[Start of section]

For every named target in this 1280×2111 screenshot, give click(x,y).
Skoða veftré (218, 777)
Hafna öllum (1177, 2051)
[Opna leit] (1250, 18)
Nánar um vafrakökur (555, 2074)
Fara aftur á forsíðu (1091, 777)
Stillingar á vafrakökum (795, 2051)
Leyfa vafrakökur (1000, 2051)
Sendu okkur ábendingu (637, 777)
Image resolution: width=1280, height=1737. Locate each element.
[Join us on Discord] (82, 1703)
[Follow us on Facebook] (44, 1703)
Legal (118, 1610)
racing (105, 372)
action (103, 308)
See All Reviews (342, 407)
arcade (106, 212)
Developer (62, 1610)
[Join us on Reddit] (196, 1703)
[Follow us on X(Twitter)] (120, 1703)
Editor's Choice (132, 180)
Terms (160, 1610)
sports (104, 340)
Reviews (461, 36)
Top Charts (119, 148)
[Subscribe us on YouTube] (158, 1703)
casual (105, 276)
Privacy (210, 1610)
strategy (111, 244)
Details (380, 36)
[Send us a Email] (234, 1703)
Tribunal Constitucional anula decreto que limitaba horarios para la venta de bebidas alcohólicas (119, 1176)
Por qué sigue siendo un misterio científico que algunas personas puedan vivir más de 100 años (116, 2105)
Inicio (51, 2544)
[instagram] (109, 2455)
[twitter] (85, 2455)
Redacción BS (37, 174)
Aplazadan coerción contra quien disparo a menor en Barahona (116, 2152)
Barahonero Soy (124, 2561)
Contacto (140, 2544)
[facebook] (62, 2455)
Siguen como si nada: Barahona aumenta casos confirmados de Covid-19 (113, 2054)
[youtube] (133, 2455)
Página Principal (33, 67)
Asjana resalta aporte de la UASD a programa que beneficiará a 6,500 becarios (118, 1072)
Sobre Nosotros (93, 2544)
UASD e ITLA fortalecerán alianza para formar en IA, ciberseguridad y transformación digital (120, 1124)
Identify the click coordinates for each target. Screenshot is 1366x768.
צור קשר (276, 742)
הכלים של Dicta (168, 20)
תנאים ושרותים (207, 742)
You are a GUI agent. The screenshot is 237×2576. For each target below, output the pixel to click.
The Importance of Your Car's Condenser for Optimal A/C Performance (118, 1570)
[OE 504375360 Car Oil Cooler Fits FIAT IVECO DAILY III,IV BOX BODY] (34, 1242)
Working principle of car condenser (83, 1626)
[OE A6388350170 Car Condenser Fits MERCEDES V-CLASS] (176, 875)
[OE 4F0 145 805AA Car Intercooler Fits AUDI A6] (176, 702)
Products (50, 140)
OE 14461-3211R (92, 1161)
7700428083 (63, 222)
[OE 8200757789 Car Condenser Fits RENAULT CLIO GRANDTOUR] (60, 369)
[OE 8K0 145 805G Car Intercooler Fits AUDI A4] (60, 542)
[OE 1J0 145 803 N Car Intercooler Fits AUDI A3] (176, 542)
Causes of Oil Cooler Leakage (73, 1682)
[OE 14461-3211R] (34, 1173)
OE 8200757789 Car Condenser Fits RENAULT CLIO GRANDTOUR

[End of section]

### TRY IT
Copy every entry above word for word.

### TASK ANSWER
For every named target in this 1280×2111 screenshot, give click(x,y).
Skoða veftré (218, 777)
Hafna öllum (1177, 2051)
[Opna leit] (1250, 18)
Nánar um vafrakökur (555, 2074)
Fara aftur á forsíðu (1091, 777)
Stillingar á vafrakökum (795, 2051)
Leyfa vafrakökur (1000, 2051)
Sendu okkur ábendingu (637, 777)
Image resolution: width=1280, height=1737. Locate each element.
[Join us on Discord] (82, 1703)
[Follow us on Facebook] (44, 1703)
Legal (118, 1610)
racing (105, 372)
action (103, 308)
See All Reviews (342, 407)
arcade (106, 212)
Developer (62, 1610)
[Join us on Reddit] (196, 1703)
[Follow us on X(Twitter)] (120, 1703)
Editor's Choice (132, 180)
Terms (160, 1610)
sports (104, 340)
Reviews (461, 36)
Top Charts (119, 148)
[Subscribe us on YouTube] (158, 1703)
casual (105, 276)
Privacy (210, 1610)
strategy (111, 244)
Details (380, 36)
[Send us a Email] (234, 1703)
Tribunal Constitucional anula decreto que limitaba horarios para la venta de bebidas alcohólicas (119, 1176)
Por qué sigue siendo un misterio científico que algunas personas puedan vivir más de 100 años (116, 2105)
Inicio (51, 2544)
[instagram] (109, 2455)
[twitter] (85, 2455)
Redacción BS (37, 174)
Aplazadan coerción contra quien disparo a menor en Barahona (116, 2152)
Barahonero Soy (124, 2561)
Contacto (140, 2544)
[facebook] (62, 2455)
Siguen como si nada: Barahona aumenta casos confirmados de Covid-19 (113, 2054)
[youtube] (133, 2455)
Página Principal (33, 67)
Asjana resalta aporte de la UASD a programa que beneficiará a 6,500 becarios (118, 1072)
Sobre Nosotros (93, 2544)
UASD e ITLA fortalecerán alianza para formar en IA, ciberseguridad y transformación digital (120, 1124)
Identify the click coordinates for each target. Screenshot is 1366x768.
צור קשר (276, 742)
הכלים של Dicta (168, 20)
תנאים ושרותים (207, 742)
You are a GUI agent. The screenshot is 237×2576. For each target below, output the pixel to click.
The Importance of Your Car's Condenser for Optimal A/C Performance (118, 1570)
[OE 504375360 Car Oil Cooler Fits FIAT IVECO DAILY III,IV BOX BODY] (34, 1242)
Working principle of car condenser (83, 1626)
[OE A6388350170 Car Condenser Fits MERCEDES V-CLASS] (176, 875)
[OE 4F0 145 805AA Car Intercooler Fits AUDI A6] (176, 702)
Products (50, 140)
OE 14461-3211R (92, 1161)
7700428083 (63, 222)
[OE 8200757789 Car Condenser Fits RENAULT CLIO GRANDTOUR] (60, 369)
[OE 8K0 145 805G Car Intercooler Fits AUDI A4] (60, 542)
[OE 1J0 145 803 N Car Intercooler Fits AUDI A3] (176, 542)
Causes of Oil Cooler Leakage (73, 1682)
[OE 14461-3211R] (34, 1173)
OE 8200757789 Car Condenser Fits RENAULT CLIO GRANDTOUR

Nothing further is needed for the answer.